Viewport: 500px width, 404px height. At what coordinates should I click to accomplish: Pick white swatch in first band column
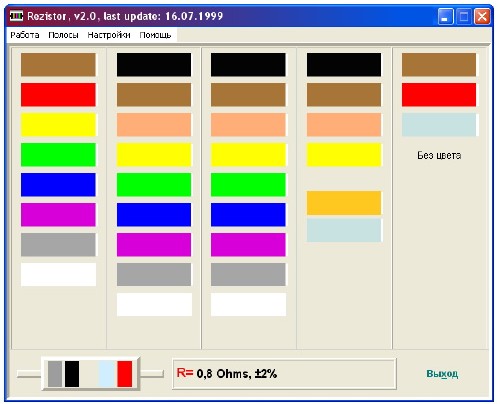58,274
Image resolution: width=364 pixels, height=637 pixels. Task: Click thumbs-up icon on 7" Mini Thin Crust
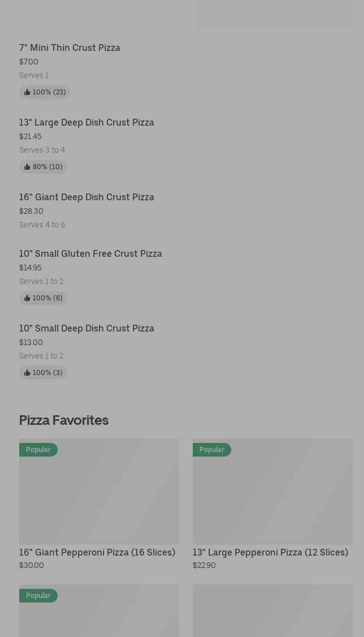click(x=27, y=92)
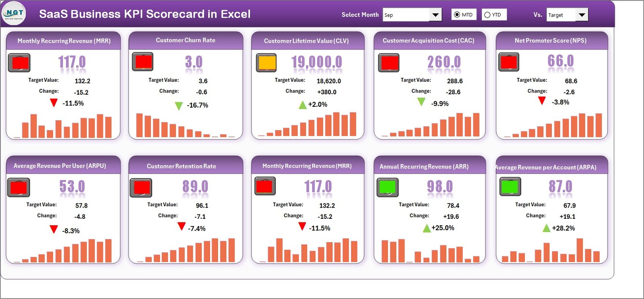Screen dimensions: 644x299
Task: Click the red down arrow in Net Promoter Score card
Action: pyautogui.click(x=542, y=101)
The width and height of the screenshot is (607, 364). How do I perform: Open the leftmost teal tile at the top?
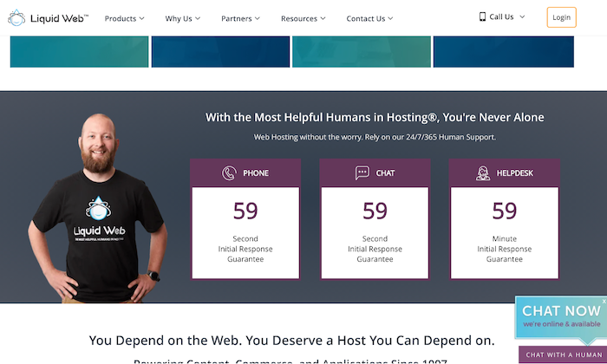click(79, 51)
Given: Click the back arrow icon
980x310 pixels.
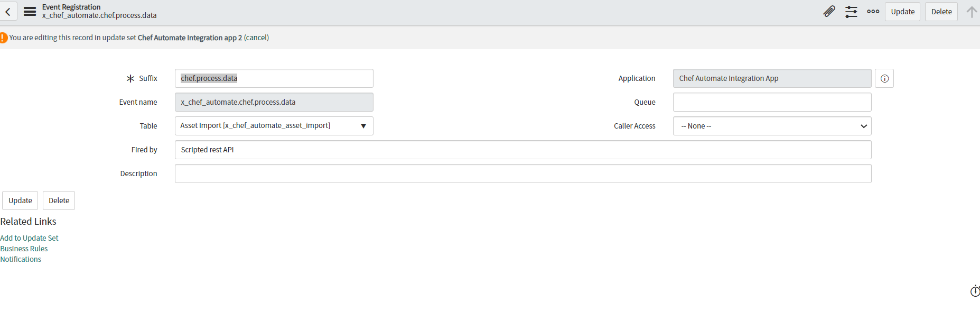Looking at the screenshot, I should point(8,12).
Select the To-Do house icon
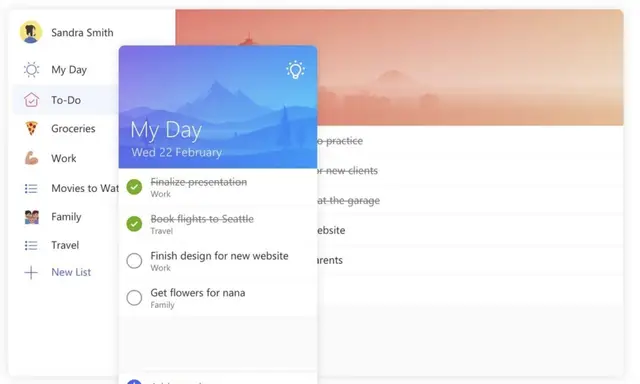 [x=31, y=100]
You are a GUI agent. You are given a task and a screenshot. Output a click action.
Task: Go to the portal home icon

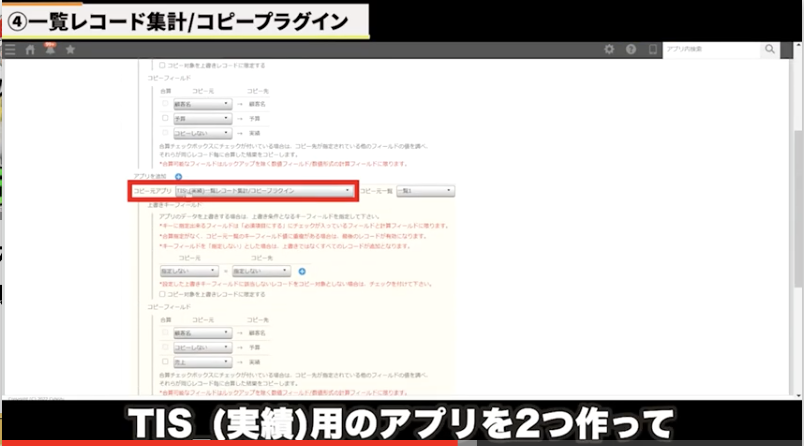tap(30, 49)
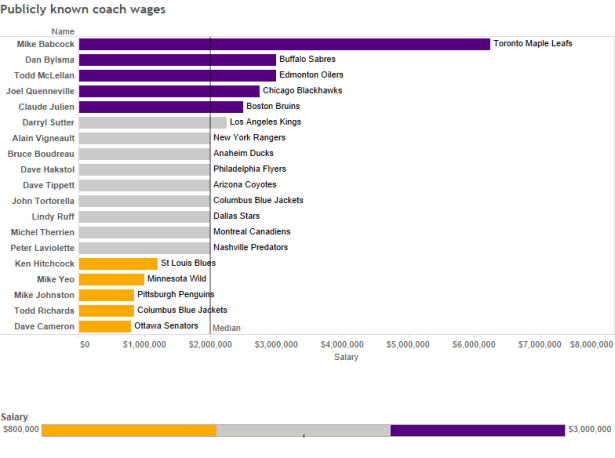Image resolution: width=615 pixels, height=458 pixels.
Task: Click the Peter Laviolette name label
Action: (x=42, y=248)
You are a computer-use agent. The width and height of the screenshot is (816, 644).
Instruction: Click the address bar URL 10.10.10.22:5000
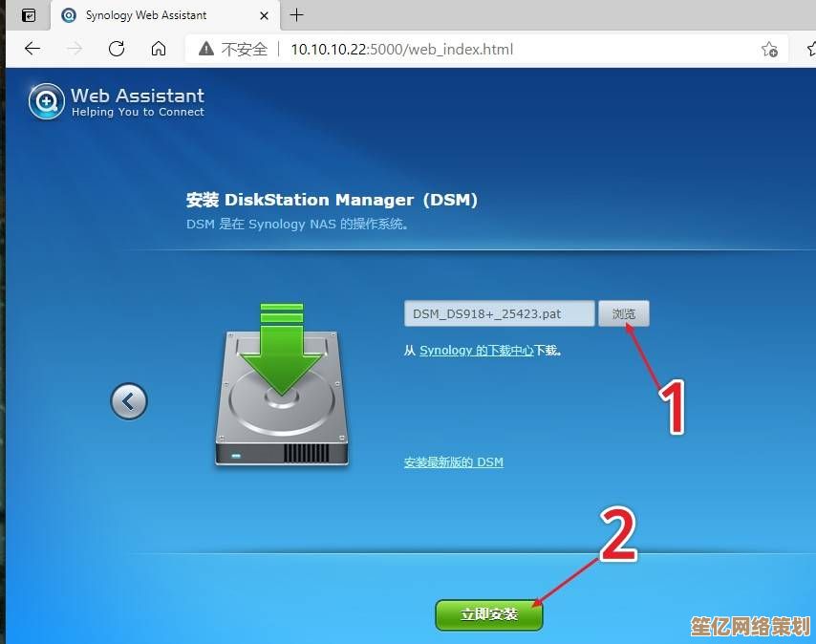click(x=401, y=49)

..............................

◆ **YOUR GOAL**:
From the first line to the last, retype the entries above exactly, minus the pictures.

◆ **OUTPUT**:
Viewport: 500px width, 404px height. At what coordinates should I click to accomplish: Pick white swatch in first band column
58,274
Image resolution: width=364 pixels, height=637 pixels. Task: Click thumbs-up icon on 7" Mini Thin Crust
click(x=27, y=92)
Screen dimensions: 644x299
Task: Click the red down arrow in Net Promoter Score card
Action: pyautogui.click(x=542, y=101)
The width and height of the screenshot is (607, 364). How do I perform: Open the leftmost teal tile at the top?
click(79, 51)
Given: Click the back arrow icon
980x310 pixels.
Looking at the screenshot, I should point(8,12).
Select the To-Do house icon
 [x=31, y=100]
You are a GUI agent. You are given a task and a screenshot. Output a click action.
Task: Go to the portal home icon

tap(30, 49)
Image resolution: width=615 pixels, height=458 pixels.
Task: Click the Peter Laviolette name label
Action: (x=42, y=248)
You are a computer-use agent. The width and height of the screenshot is (816, 644).
Instruction: Click the address bar URL 10.10.10.22:5000
click(x=401, y=49)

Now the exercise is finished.